> Work task: Comb the records below for the string "computer" and copy each line where it turns up.

Records excerpted from a collection:

>>

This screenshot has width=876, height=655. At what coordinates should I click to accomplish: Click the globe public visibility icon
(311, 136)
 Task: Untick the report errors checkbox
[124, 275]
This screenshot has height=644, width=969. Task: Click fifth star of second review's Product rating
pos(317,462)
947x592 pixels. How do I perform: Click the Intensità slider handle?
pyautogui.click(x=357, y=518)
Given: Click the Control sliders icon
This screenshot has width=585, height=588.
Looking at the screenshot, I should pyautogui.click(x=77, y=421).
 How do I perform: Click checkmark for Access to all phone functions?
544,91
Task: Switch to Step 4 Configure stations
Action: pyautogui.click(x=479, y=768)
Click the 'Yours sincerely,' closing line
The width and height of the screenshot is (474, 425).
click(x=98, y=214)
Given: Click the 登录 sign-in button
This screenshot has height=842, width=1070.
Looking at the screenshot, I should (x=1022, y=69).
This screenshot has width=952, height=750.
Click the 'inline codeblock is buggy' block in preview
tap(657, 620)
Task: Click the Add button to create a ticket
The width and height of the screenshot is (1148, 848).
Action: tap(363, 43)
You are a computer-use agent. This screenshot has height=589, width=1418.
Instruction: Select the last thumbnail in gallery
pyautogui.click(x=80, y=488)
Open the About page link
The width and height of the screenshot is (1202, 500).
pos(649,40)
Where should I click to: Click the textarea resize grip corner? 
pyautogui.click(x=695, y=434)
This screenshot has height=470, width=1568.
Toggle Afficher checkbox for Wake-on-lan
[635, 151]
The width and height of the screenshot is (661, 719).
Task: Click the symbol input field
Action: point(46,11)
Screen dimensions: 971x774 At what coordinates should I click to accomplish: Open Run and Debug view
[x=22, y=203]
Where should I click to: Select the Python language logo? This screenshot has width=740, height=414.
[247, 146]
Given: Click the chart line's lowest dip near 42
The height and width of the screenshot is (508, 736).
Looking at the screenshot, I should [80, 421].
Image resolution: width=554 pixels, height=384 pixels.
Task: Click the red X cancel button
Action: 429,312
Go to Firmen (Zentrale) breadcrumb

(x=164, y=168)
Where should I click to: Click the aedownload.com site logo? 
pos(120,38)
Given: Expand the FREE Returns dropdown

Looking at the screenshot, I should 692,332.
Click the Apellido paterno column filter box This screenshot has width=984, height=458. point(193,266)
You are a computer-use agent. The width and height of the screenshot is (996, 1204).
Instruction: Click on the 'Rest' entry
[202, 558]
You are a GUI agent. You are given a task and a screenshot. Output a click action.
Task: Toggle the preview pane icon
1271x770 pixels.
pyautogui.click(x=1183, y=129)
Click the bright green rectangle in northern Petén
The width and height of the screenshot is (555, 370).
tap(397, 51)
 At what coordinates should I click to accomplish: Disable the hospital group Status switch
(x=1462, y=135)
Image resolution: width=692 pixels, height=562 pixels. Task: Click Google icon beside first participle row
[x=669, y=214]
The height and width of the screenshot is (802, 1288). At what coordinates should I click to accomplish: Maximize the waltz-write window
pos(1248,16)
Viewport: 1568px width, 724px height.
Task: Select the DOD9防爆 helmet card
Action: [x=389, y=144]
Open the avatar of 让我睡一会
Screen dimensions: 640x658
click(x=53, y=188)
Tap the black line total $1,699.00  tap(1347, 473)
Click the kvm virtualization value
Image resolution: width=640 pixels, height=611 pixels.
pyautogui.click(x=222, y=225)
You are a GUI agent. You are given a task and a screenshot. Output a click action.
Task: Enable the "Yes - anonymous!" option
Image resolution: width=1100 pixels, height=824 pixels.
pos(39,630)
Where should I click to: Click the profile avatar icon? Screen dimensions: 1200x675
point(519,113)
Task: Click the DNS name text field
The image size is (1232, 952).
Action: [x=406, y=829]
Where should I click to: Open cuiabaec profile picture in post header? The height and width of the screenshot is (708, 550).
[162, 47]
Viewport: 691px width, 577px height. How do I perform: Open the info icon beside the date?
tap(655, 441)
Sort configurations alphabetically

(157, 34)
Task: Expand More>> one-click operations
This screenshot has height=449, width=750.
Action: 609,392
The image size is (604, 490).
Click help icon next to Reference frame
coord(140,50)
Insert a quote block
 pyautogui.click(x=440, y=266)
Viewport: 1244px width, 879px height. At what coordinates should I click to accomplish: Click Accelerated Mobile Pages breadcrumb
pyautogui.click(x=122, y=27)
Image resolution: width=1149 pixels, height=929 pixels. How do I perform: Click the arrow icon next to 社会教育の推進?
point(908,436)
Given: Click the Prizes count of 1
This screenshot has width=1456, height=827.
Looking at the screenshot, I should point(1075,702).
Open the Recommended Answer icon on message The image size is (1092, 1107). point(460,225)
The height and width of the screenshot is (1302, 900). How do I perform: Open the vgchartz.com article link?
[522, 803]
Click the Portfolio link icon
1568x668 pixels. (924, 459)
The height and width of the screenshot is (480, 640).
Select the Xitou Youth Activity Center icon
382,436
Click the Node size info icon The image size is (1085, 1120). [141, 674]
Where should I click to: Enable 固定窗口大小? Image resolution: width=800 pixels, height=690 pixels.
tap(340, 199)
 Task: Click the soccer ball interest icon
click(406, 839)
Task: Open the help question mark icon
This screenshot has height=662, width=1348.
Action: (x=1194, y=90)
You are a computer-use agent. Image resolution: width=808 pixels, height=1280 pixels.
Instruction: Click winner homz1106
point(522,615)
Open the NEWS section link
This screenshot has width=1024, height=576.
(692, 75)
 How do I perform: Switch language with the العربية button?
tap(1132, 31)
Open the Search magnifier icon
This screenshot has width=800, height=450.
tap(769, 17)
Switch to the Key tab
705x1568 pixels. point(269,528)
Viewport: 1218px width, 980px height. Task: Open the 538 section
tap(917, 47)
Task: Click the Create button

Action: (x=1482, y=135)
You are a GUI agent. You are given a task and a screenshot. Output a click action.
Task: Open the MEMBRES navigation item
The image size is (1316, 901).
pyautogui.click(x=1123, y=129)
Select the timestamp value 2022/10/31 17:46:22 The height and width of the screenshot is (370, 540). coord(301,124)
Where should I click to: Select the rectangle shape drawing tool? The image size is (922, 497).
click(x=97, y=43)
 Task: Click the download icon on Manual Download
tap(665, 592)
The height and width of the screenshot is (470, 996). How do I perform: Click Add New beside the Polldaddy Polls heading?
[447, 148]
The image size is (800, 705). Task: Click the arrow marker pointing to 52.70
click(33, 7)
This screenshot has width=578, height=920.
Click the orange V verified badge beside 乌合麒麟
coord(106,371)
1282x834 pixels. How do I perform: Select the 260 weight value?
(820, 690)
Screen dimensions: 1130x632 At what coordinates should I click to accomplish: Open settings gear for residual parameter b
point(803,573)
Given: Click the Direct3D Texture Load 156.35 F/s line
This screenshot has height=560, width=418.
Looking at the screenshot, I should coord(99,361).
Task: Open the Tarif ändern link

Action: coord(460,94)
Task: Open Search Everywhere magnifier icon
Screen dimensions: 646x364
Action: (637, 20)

<<

> The answer:
You are a computer-use agent. This screenshot has height=589, width=1418.
You are a computer-use agent. The width and height of the screenshot is (996, 1204).
You are a computer-use agent. Image resolution: width=808 pixels, height=1280 pixels.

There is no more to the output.